Although only three storage vessels 10 are shown in FIG. 1, it is understood that a plurality of vessels may be provided, in which case the manifold 9 may be connected to each vessel.

A monitoring and control unit 14 may be located on the ground surface and is adapted to monitor the conditions of the platform 8, the piping 11, the conduit 12, the manifold 9, and/or the storage vessels 10, and control the operation of same. In particular, the unit 14 may electrically coupled to numerous sensors which are associated with the platform 8, the piping 11, the conduit 12, the manifold 9, and the vessels 10, respectively. The sensors (e.g. sensor 15 and sensor 8c) sense to monitor the volume, pressure and other parameters of the gas in the system, the piping 11, the conduit 12, the manifold 9, and/or the vessels 10 and send corresponding output signals to the unit 14 in order to perform the monitoring. Also, it is understood that the above-mentioned valves can be operated in any conventional manner, and that the control unit 14 controls the operation of the valves to selectively control the flow of the gas through the piping 11 from the compression side of the platform 8a to the manifold 9, from the manifold 9 to the vessels 10, from the vessels 10 back to the manifold 9, and from the manifold 9 to the expansion side of the platform 8b.

The unit 14 receives the signals from the sensors and may include a microprocessor, or other computing device, to control the flow of the gas through the piping 11 and conduit 12 in the above manner. The unit 14 also can be adapted to monitor other parameters, such as the volume of gas stored in the vessels 10, the electrical power used to compress the gas in the plant, etc. The monitoring and control system may be conventional.
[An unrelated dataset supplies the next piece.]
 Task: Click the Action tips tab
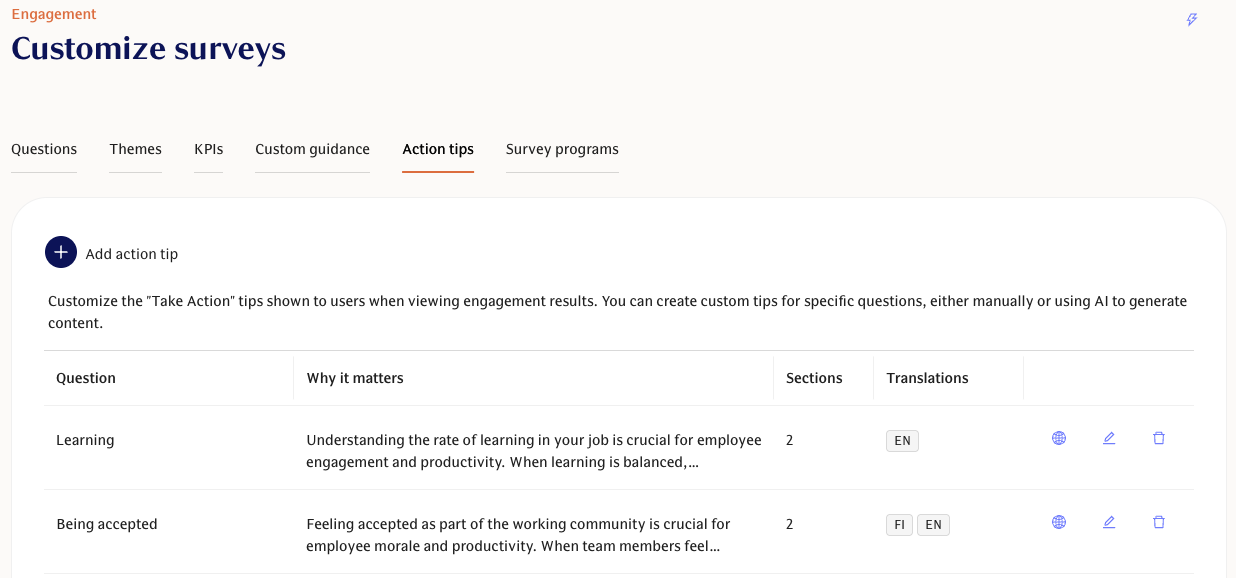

In operation, the compression side 8a of the unit 8 receives a gas, such as air, and compresses it in the manner discussed above, before the gas flows to the manifold 9 via the piping 11, under the control of the control unit 14. The manifold 9 directs the compressed gas into the storage vessels 10 at a flow rate that produces a pressure greater than the hydrostatic pressure exerted on the vessels 10 by the surrounding water depth. The vessels 10 may be initially full of water at ambient pressure and temperature according to the depth of the vessels 10. As pressurized gas is pumped into the vessels 10, the water will evacuate through open ports 18 in the bottom of the vessels 10 due to the action of the compressed gas. This gas flow continues until vessels 10 may be completely filled with compressed gas at which time the gas flow may be terminated so additional compressed gas does not escape from the ports 18 located in the bottom of the vessels 10.

When it is desired to release the gas from the vessels 10, the above-mentioned outlet valve associated with the vessels 10 is opened and the hydrostatic pressure acting on the vessels 10 causes water to enter ports 18 of the vessel to force the stored gas out from the vessel and into the conduit 12. The volume of the vessels 10 and the depth of the vessel below the sea level 17 (i.e. surface of the sea) are determined in the manner discussed above so that the hydrostatic pressure acting on the vessel enables the gas to be discharged from the vessels 10 at a substantially constant discharge pressure as the volume of the gas in the storage vessel decreases. The gas discharged from the vessels 10 passes via the conduit 12, the manifold 9, and the piping 11 to the expansion side 8b of the unit 8 for generating electrical power in the manner discussed above.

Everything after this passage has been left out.